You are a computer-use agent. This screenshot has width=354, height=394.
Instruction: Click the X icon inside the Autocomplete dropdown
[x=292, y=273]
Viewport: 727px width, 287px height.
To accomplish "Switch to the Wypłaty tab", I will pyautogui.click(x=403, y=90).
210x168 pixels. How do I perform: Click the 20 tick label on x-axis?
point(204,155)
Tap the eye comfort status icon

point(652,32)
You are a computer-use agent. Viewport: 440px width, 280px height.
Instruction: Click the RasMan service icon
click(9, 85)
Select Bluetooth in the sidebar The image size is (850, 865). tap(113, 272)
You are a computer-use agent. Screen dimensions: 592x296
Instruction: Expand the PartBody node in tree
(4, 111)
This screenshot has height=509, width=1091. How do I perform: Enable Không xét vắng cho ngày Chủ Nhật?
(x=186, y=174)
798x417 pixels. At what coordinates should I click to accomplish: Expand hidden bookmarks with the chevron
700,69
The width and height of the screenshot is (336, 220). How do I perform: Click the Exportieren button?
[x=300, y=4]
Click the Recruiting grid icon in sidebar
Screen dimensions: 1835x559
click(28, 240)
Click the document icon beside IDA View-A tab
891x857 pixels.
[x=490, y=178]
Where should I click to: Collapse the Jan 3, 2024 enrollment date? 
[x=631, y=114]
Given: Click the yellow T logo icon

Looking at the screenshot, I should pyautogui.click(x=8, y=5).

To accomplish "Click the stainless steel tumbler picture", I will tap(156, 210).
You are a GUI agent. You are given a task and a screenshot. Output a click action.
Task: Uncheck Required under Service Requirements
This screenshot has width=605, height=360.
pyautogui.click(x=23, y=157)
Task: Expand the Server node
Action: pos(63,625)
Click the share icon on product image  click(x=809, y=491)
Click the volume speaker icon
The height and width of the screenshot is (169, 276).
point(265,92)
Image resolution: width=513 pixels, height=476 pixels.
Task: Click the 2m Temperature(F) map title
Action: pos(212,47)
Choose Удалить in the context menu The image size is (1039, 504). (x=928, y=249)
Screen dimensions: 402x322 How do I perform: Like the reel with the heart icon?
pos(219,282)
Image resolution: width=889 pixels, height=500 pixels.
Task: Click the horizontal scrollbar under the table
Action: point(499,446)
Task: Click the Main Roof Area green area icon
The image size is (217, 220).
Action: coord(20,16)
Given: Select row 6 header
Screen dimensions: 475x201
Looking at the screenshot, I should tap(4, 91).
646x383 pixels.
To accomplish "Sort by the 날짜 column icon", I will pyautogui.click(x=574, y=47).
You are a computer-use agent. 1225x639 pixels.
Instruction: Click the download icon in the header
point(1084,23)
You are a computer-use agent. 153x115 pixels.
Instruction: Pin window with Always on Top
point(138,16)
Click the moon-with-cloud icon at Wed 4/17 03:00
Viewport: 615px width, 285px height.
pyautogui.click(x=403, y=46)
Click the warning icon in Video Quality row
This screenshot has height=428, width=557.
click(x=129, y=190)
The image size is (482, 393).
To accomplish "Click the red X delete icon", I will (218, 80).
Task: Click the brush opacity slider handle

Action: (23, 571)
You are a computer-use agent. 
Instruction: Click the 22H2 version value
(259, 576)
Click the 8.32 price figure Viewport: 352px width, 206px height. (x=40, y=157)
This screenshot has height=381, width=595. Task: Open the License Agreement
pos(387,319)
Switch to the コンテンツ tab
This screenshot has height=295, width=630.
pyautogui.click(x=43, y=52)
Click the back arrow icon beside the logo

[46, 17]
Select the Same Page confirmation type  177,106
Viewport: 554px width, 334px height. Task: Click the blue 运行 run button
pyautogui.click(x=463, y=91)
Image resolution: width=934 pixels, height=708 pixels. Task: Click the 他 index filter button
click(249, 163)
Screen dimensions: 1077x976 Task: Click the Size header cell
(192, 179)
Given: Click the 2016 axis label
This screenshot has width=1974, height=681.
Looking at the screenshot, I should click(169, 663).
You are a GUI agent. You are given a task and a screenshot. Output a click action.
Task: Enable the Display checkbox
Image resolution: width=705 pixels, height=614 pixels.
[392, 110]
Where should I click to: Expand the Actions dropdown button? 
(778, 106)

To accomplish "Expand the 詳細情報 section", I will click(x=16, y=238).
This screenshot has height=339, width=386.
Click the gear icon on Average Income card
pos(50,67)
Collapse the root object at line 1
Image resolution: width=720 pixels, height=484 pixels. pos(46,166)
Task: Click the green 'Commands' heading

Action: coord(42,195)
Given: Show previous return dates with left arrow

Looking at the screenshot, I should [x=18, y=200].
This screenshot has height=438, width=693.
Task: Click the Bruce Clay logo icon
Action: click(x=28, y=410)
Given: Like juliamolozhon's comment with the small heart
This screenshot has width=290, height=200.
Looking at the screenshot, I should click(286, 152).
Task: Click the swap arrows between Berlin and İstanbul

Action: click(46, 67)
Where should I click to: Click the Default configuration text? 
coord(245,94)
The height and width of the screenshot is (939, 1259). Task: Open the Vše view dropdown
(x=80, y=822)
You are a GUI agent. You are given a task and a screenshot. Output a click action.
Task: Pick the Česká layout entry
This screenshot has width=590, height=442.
---+---
* [Work instruction]:
Look through the entries. Copy out each line with "Switch" in it.

* [Output below]:
To accomplish "Switch to the Wypłaty tab", I will pyautogui.click(x=403, y=90).
Switch to the コンテンツ tab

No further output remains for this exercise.